# Fishing Tournament and Cook-off



## Team Reelwet (Jul 8, 2013)

*1st Annual Chocolate Bayou Fish Bowl*

*Over $10,000 in payouts, 4 live bands! Fishing Tournament and cook-off!*




*Register at www.teamreelwet.com*​


----------



## bayourat (Jan 7, 2005)

Rules? start time? boundries?


----------



## FREON (Jun 14, 2005)

Click on the site where it says to register....then click on the C.B> Fish Bowl link. Registration form and rules will be found there.


----------



## bayourat (Jan 7, 2005)

FREON said:


> Click on the site where it says to register....then click on the C.B> Fish Bowl link. Registration form and rules will be found there.


says nothing about start time and weigh-in time.


----------



## Mathew (Jul 15, 2005)

Is it $50.00 per team? How many are allowed on a team? What's the payout structure?


----------



## tsustaita (Sep 30, 2011)

*pay out*

1st, 2nd, and 3rd in trout ,reds, flounder there will be side pots for slam, heavy stringer and most spots on red 4 per team.. Any more questions you can call Tommy @ 281-932-0472


----------



## bayourat (Jan 7, 2005)

■ **Dataset entries**

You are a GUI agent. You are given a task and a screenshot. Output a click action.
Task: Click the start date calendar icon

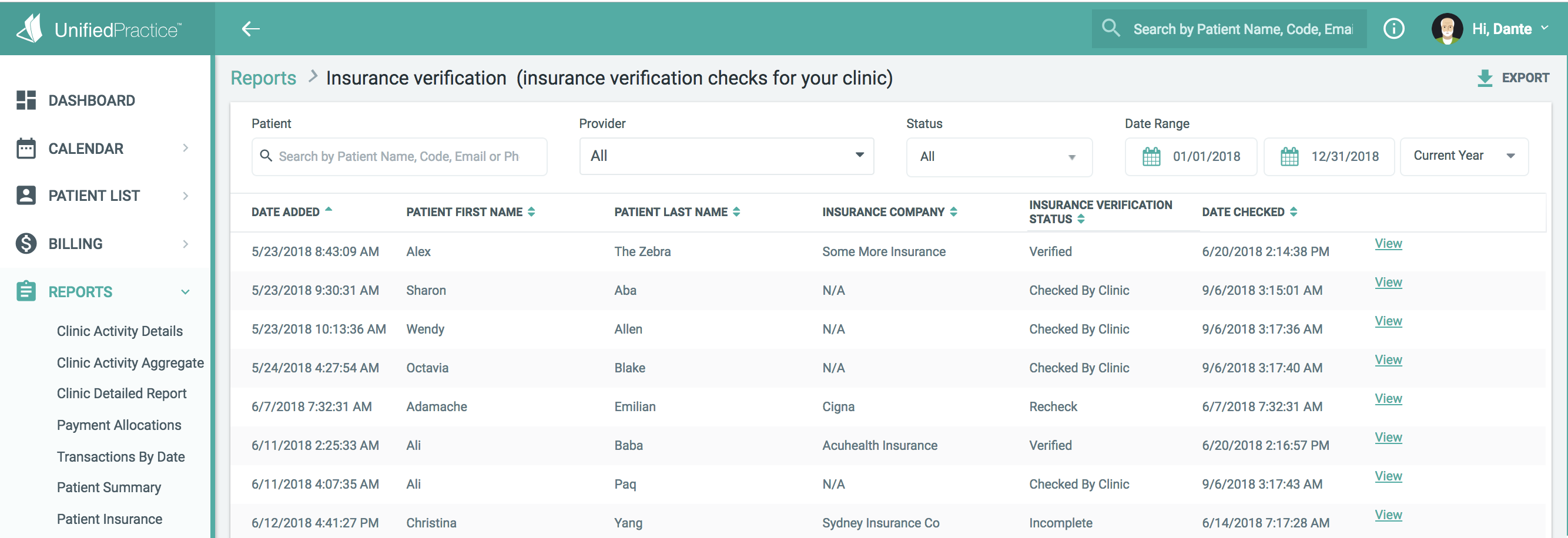coord(1151,156)
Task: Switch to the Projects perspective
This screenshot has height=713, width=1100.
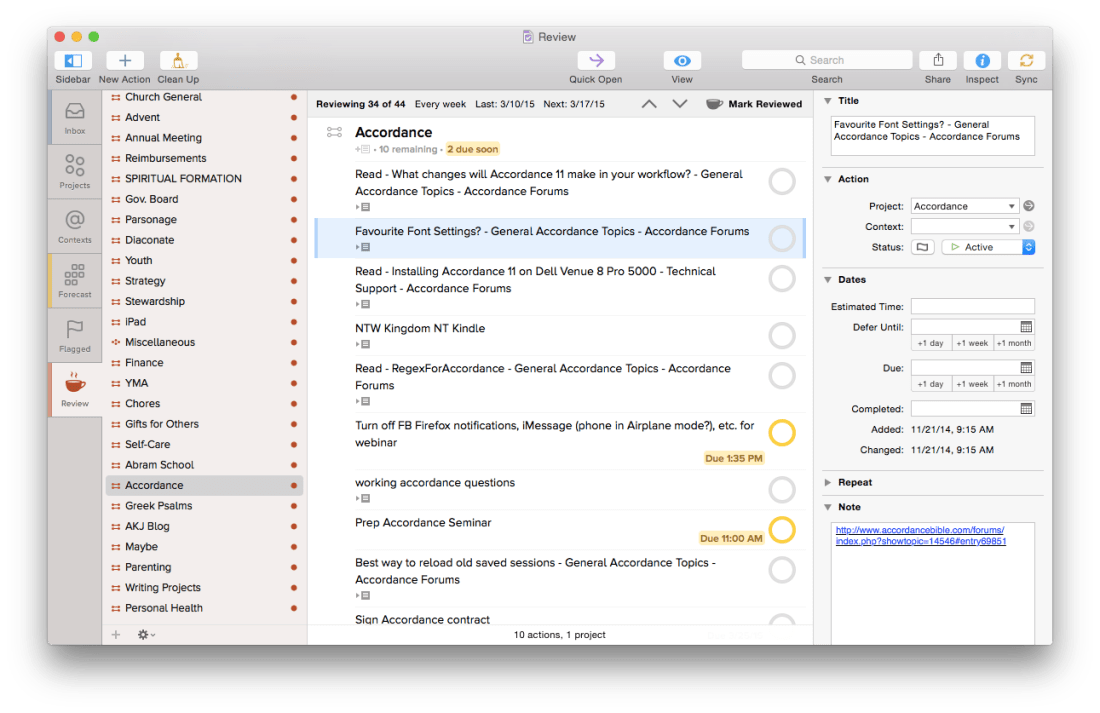Action: pos(73,169)
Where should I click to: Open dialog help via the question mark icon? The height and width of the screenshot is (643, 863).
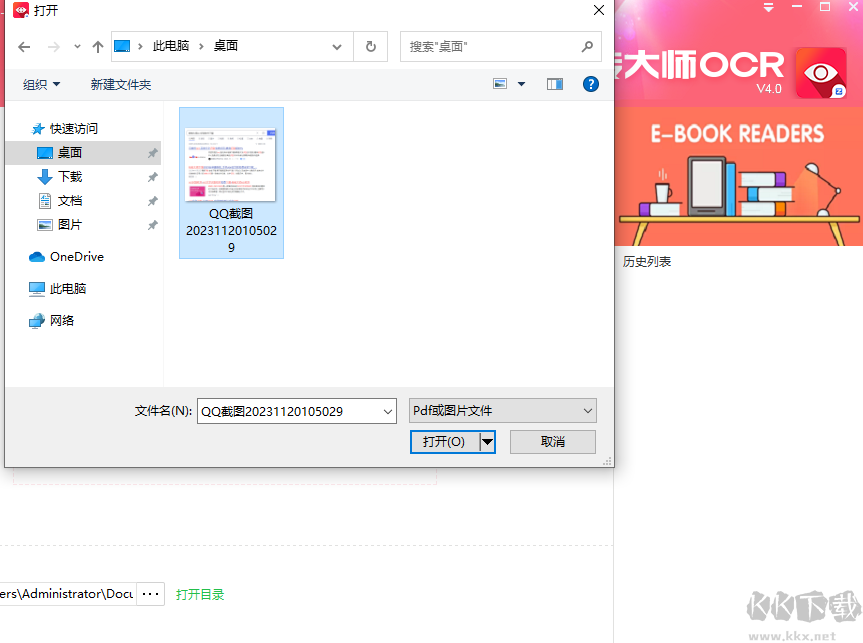coord(591,84)
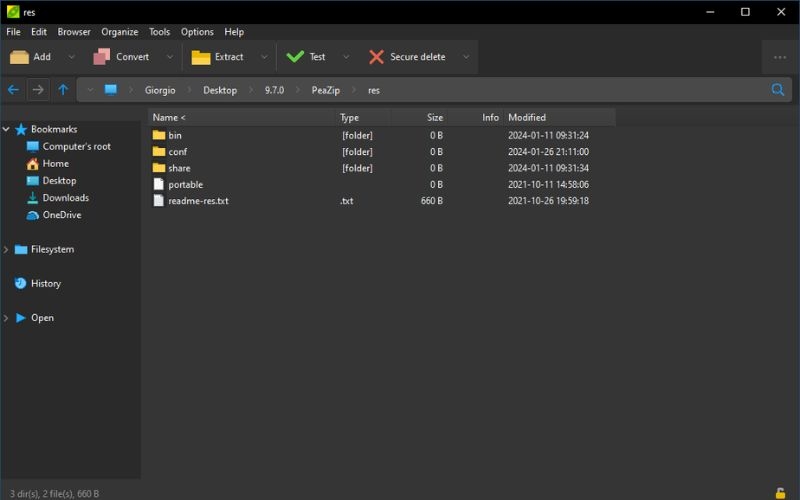The width and height of the screenshot is (800, 500).
Task: Select the readme-res.txt file
Action: click(x=198, y=201)
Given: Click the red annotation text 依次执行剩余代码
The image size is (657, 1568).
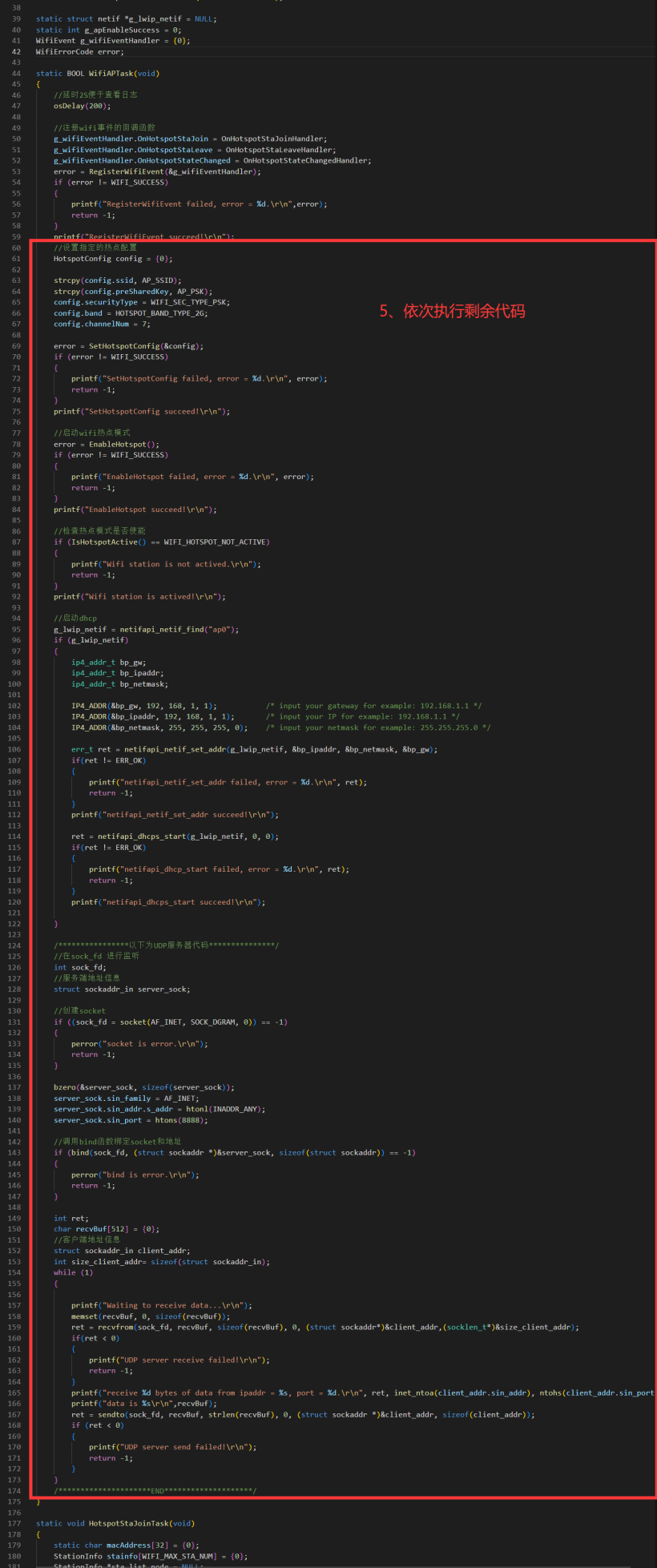Looking at the screenshot, I should point(452,311).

■ **Tasks**
(a) Reproduce the part of the fishing tournament thread starting with "says nothing about" and going on through "the payout structure?", keeping every word the same.
(b) Write out the lines of the entries, starting with the line with "Given: Click the red annotation text 依次执行剩余代码" and going on through the end of the entries. Leave the pictures out.
The fishing tournament thread has nothing to do with the entries.

■ **Outputs in order**
(a)
says nothing about start time and weigh-in time.


----------



## Mathew (Jul 15, 2005)

Is it $50.00 per team? How many are allowed on a team? What's the payout structure?

(b)
Given: Click the red annotation text 依次执行剩余代码
The image size is (657, 1568).
Looking at the screenshot, I should point(452,311).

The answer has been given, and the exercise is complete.